Provided text =
"Ameno" is a song by French new-age musical project Era (stylized as +eRa+). It was released in June 1996 as a single from their self-titled debut album Era and became a chart success in France, Belgium, Sweden, Switzerland, Poland and Latin America.

Background
"Ameno" was written by new-age artist Eric Lévi. The lyrics, by Guy Protheroe, are written in Pseudo-Latin, i.e. sounding like Latin but are in fact deliberately devoid of any exact meaning. The vocals are performed by Guy Protheroe and Harriet Jay. Eric Lévi played keyboards and programmed it, whereas Philippe Manca played lead guitar, bass and drums. The choir rendition is by The English Chamber Choir.

Music video
A music video for "Ameno" was shot for the song featuring actors Léonore Confino (sword girl) (version 1), Iréne Bustamante, and Pierre Boisserie (version 2). The music video, set in medieval times, shows three children who go on an excursion to Montségur. The girl sees a monument and when she touches it, she seems to have memories of a past life. In her vision, a girl (perhaps herself) is seen with a group of children and an eagle on her arm. They are apparently homeless and looking for a place to camp; the place that they choose is the same monument from the beginning of the video. Almost simultaneously, a knight goes to the same place and when he arrives, he tries to behead the monument with his sword, but is unsuccessful. The sword falls near the girl who manages to break the monument. Inside, there is a medallion in the shape of a cross. The girl from the beginning of the video reappears and is wearing the same medallion.

Charts

Weekly charts

Year-end charts

Certifications

Other versions
The song has been interpreted many times and is very popular in covers and parodies. 
Famous versions include DJ Quicksilver (2000), Roberto Molinaro techno mix version in Italy (2005) and French tenor Vincent Niclo interpretation with the Red Army Choir (2012).

Instruction 1 = In the article about the song "Ameno," who wrote the lyrics?

Given entries =
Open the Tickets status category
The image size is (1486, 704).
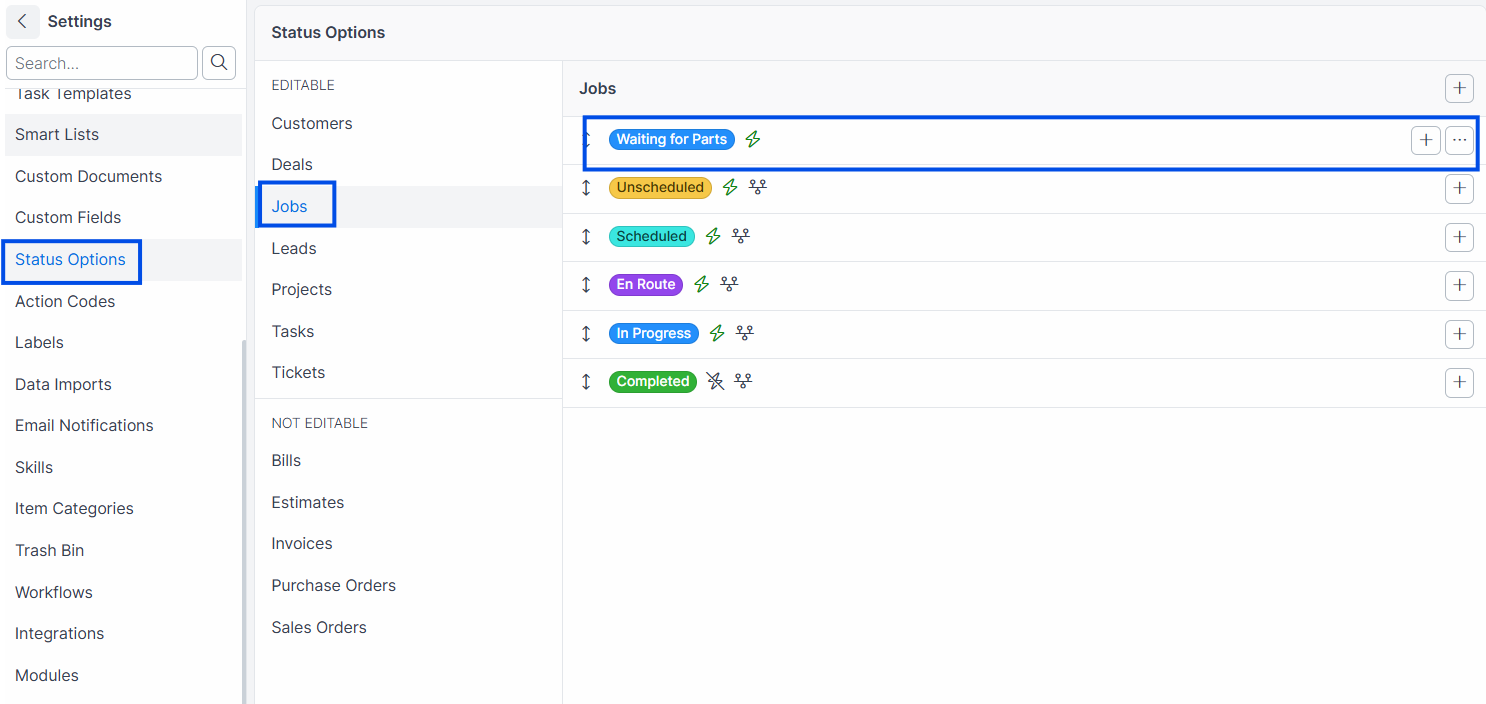tap(298, 372)
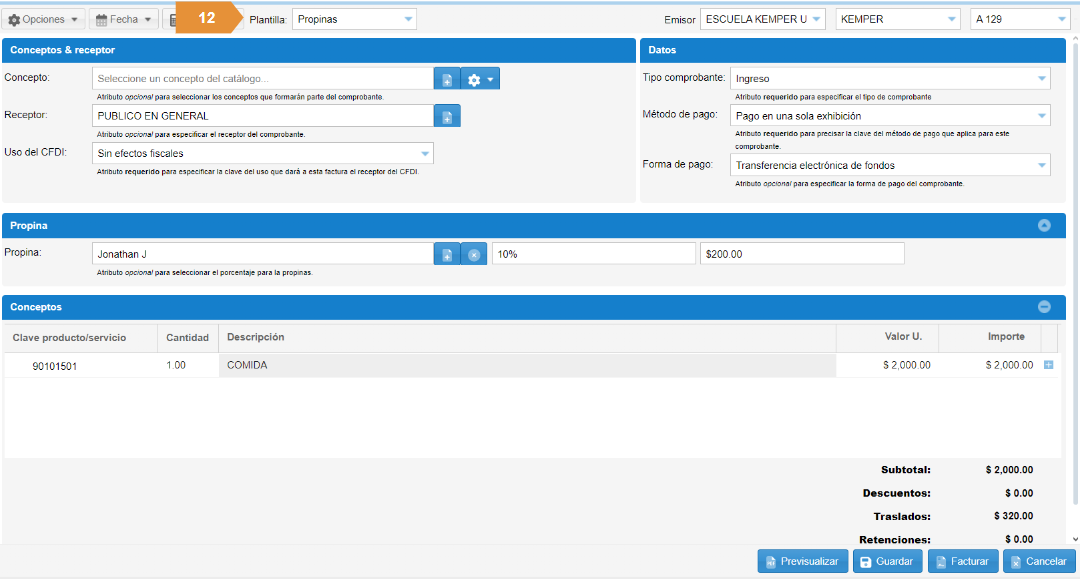
Task: Collapse the Conceptos panel with the minus icon
Action: coord(1044,308)
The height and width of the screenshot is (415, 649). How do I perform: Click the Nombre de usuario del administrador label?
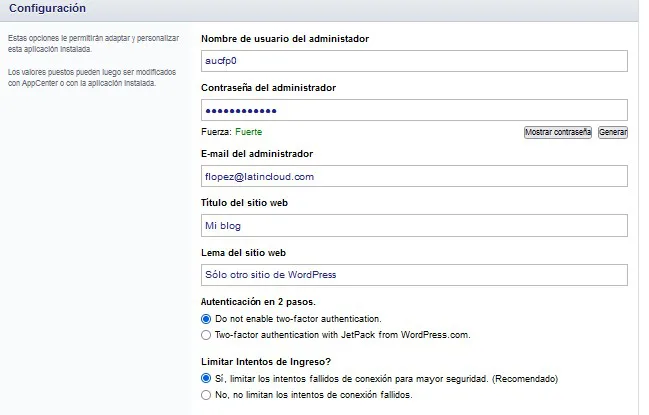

Instruction 2 = Output each line of the rows above as a numbered list, omitting blank lines and leaving out the pictures.

Exercise solution 1 = Guy Protheroe wrote the lyrics.

Exercise solution 2 =
1. Open the Tickets status category
2. The image size is (1486, 704).
3. tap(298, 372)
4. Task: Collapse the Conceptos panel with the minus icon
5. Action: coord(1044,308)
6. The height and width of the screenshot is (415, 649). How do I perform: Click the Nombre de usuario del administrador label?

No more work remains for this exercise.